- Theatrical release poster
- Directed by: Arun Bose
- Written by: Arun Bose Mridul George
- Produced by: Salim Ahamed
- Starring: Unni Mukundan Aparna Balamurali
- Cinematography: Madhu Ambat
- Edited by: Kiran Das
- Music by: Sooraj S. Kurup
- Production company: Allens Media
- Distributed by: Jaguar Studios
- Release date: 25 December 2025;
- Running time: 102 minutes
- Country: India
- Language: Malayalam

= Mindiyum Paranjum =

Malayalam feature film

Mindiyum Paranjum is a 2025 Indian Malayalam-language drama film directed by Arun Bose and produced by Salim Ahamed under the studio Allens Media. The film is co-written by Mridul George starring Unni Mukundan and Aparna Balamurali in lead roles. Madhu Ambat is the cinematographer and Sooraj S. Kurup the music director. The film received U Certificate and premiered at Indian Film Festival, Alberta. The film is an independent adaptation of O. Henry's 1905 short story The Gift of the Magi.

== Plot ==
Amidst a symphony of raindrops, Sanal (Unni Mukundan) leaves from Cochin Airport, traversing the mystical, rugged landscapes of Idukki to embrace his lifelong cherished dream with Leena (Aparna Balamurali). As they travel along the winding roads, a tapestry of memories comes flooding in—joyful, sorrowful, tender, and enduring, woven with threads of love and longing.

== Cast ==
- Unni Mukundan as Sanal
- Aparna Balamurali as Leena Varghese
- Jaffar Idukki as Varghese
- Jude Anthany Joseph as Basil
- Mala Parvathi as Sanal's Mother
- Sohan Seenulal as Manoj
- RJ Vijitha as Shyni
- Sanju Madhu as Saju
- Geethi Sangeethi as Chinnamma
- RJ Murugan as Broker Shaji
- Shiva Hariharan as Kannan
- Noufal Rahman as Shabin
- Prasanth Murali as Taxi driver Biju
- Athira Suresh as Sheeja
- Sherly Adimali as Peramma

== Production ==
Mindiyum Paranjum is the third feature film directorial of filmmaker Arun Bose and second writing collaboration between Mridul George and Arun Bose after Luca. Production is controlled by Alex E Kurian while Gayathri Kishore handled the costumes department, the art director is Anees Nadodi, Madhu Ambat is the cinematographer and Sooraj S. Kurup composed the songs.

== Soundtrack ==
The soundtrack for Mindiyum Paranjum was composed by Sooraj S. Kurup. Songs were released by Sony Music.

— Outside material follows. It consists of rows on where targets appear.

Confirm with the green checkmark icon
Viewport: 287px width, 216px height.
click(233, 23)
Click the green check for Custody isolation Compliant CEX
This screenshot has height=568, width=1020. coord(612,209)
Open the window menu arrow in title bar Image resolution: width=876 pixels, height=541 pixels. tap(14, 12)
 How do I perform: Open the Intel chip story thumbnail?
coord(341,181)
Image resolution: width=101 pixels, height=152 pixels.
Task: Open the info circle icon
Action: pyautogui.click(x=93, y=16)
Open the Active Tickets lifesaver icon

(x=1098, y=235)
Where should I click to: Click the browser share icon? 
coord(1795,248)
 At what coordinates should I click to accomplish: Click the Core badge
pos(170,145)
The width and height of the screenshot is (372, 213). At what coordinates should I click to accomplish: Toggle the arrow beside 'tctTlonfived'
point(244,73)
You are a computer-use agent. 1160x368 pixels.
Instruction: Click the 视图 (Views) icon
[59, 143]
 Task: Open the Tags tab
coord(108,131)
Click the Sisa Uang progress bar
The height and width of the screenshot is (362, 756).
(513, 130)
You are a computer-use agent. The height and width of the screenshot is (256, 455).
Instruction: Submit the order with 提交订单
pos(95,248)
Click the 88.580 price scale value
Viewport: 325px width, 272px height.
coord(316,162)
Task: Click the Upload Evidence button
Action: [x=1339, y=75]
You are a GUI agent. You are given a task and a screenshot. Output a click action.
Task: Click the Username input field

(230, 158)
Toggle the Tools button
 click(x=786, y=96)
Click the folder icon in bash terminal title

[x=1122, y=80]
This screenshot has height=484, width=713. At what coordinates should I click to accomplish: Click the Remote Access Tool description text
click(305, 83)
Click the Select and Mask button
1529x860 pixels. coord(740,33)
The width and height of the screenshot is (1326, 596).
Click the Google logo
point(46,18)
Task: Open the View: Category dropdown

| Title | Sung By | Written By | Duration |
| Neeye Nenjil | Mridula Warrier, Sooraj S Kurup | Sujesh Hari | 3:20 |
| Manalu Parunnori | Shahabaz Aman | 2:45 |
| Ithale | Aparna Balamurali | 3:11 |

== Release ==
===Theatrical===
The shooting of the film was completed in 2022 but no release date was confirmed till December 2025. The film was released on 25 December 2025

===Home Media===
The digital streaming rights of the film is acquired by Sun NXT and Amazon Prime and is streaming now in both. In MENA countries the film is now streaming in StarzPlay

==Reception==
===Critical reception===
The film received positive reviews from critics as well as the audience. The Hollywood Reporter India said that the Aparna Balamurali and Unni Mukundan's Long-Distance Relationship Drama is a Thing of Joy. Anjana George from Time Of India gave 3.5/5 rating for the movie and said that Mindiyum Paranjum is a delicate, emotionally resonant film that stays with you long after it ends.

===Viewership===
Within a week of its digital release, the film set a record by achieving fastest 50 million streaming minutes on Sun NXT.